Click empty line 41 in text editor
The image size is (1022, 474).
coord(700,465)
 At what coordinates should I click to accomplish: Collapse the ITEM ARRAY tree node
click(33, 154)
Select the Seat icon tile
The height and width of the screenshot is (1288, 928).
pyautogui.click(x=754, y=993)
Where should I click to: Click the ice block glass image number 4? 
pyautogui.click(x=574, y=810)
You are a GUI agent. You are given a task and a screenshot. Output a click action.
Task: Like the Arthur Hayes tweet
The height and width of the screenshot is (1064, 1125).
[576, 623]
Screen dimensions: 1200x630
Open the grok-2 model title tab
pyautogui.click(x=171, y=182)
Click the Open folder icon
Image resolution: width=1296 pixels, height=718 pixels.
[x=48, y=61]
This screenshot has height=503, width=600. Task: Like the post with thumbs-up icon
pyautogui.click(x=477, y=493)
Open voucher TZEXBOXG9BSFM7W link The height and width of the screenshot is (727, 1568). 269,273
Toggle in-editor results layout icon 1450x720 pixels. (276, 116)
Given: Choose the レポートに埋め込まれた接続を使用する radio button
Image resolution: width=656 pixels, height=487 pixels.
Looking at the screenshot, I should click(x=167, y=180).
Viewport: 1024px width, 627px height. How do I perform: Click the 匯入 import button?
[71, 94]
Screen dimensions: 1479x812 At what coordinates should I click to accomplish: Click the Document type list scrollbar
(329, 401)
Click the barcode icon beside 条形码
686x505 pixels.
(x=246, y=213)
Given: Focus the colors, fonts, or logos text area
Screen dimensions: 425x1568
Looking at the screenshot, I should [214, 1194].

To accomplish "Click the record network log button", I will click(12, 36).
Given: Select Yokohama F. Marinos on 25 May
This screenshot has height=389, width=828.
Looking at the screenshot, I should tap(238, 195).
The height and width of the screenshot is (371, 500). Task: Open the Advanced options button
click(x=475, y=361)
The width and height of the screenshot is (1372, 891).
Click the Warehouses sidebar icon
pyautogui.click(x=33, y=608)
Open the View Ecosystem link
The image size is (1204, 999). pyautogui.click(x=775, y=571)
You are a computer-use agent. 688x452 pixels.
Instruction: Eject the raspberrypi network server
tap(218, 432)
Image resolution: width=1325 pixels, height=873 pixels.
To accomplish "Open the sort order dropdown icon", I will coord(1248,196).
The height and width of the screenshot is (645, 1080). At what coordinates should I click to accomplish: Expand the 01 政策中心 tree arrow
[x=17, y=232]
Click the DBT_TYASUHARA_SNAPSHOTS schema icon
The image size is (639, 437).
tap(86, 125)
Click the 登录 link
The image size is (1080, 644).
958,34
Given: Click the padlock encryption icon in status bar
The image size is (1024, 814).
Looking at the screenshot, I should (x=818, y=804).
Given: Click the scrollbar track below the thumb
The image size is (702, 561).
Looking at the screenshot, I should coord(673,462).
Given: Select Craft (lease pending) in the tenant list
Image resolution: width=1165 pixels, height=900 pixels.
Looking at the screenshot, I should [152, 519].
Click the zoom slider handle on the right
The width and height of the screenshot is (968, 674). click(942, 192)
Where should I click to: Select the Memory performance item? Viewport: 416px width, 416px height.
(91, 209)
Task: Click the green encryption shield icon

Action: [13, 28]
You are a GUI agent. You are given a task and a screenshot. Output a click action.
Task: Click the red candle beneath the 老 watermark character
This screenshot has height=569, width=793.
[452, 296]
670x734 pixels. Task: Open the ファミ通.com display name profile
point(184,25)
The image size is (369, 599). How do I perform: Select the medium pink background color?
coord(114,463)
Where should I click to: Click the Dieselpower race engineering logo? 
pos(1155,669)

> _Exercise description_: Every line of the material must be duplicated exactly.

> _Response for this exercise_:
Click empty line 41 in text editor
The image size is (1022, 474).
coord(700,465)
 At what coordinates should I click to accomplish: Collapse the ITEM ARRAY tree node
click(33, 154)
Select the Seat icon tile
The height and width of the screenshot is (1288, 928).
pyautogui.click(x=754, y=993)
Where should I click to: Click the ice block glass image number 4? 
pyautogui.click(x=574, y=810)
You are a GUI agent. You are given a task and a screenshot. Output a click action.
Task: Like the Arthur Hayes tweet
The height and width of the screenshot is (1064, 1125).
[576, 623]
Screen dimensions: 1200x630
Open the grok-2 model title tab
pyautogui.click(x=171, y=182)
Click the Open folder icon
Image resolution: width=1296 pixels, height=718 pixels.
[x=48, y=61]
This screenshot has height=503, width=600. Task: Like the post with thumbs-up icon
pyautogui.click(x=477, y=493)
Open voucher TZEXBOXG9BSFM7W link The height and width of the screenshot is (727, 1568). 269,273
Toggle in-editor results layout icon 1450x720 pixels. (276, 116)
Given: Choose the レポートに埋め込まれた接続を使用する radio button
Image resolution: width=656 pixels, height=487 pixels.
Looking at the screenshot, I should click(x=167, y=180).
Viewport: 1024px width, 627px height. How do I perform: Click the 匯入 import button?
[71, 94]
Screen dimensions: 1479x812 At what coordinates should I click to accomplish: Click the Document type list scrollbar
(329, 401)
Click the barcode icon beside 条形码
686x505 pixels.
(x=246, y=213)
Given: Focus the colors, fonts, or logos text area
Screen dimensions: 425x1568
Looking at the screenshot, I should [214, 1194].

To accomplish "Click the record network log button", I will click(12, 36).
Given: Select Yokohama F. Marinos on 25 May
This screenshot has height=389, width=828.
Looking at the screenshot, I should tap(238, 195).
The height and width of the screenshot is (371, 500). Task: Open the Advanced options button
click(x=475, y=361)
The width and height of the screenshot is (1372, 891).
Click the Warehouses sidebar icon
pyautogui.click(x=33, y=608)
Open the View Ecosystem link
The image size is (1204, 999). pyautogui.click(x=775, y=571)
You are a computer-use agent. 688x452 pixels.
Instruction: Eject the raspberrypi network server
tap(218, 432)
Image resolution: width=1325 pixels, height=873 pixels.
To accomplish "Open the sort order dropdown icon", I will coord(1248,196).
The height and width of the screenshot is (645, 1080). At what coordinates should I click to accomplish: Expand the 01 政策中心 tree arrow
[x=17, y=232]
Click the DBT_TYASUHARA_SNAPSHOTS schema icon
The image size is (639, 437).
tap(86, 125)
Click the 登录 link
The image size is (1080, 644).
958,34
Given: Click the padlock encryption icon in status bar
The image size is (1024, 814).
Looking at the screenshot, I should (x=818, y=804).
Given: Click the scrollbar track below the thumb
The image size is (702, 561).
Looking at the screenshot, I should coord(673,462).
Given: Select Craft (lease pending) in the tenant list
Image resolution: width=1165 pixels, height=900 pixels.
Looking at the screenshot, I should [152, 519].
Click the zoom slider handle on the right
The width and height of the screenshot is (968, 674). click(942, 192)
Where should I click to: Select the Memory performance item? Viewport: 416px width, 416px height.
(91, 209)
Task: Click the green encryption shield icon

Action: [13, 28]
You are a GUI agent. You are given a task and a screenshot. Output a click action.
Task: Click the red candle beneath the 老 watermark character
This screenshot has height=569, width=793.
[452, 296]
670x734 pixels. Task: Open the ファミ通.com display name profile
point(184,25)
The image size is (369, 599). How do I perform: Select the medium pink background color?
coord(114,463)
Where should I click to: Click the Dieselpower race engineering logo? 
pos(1155,669)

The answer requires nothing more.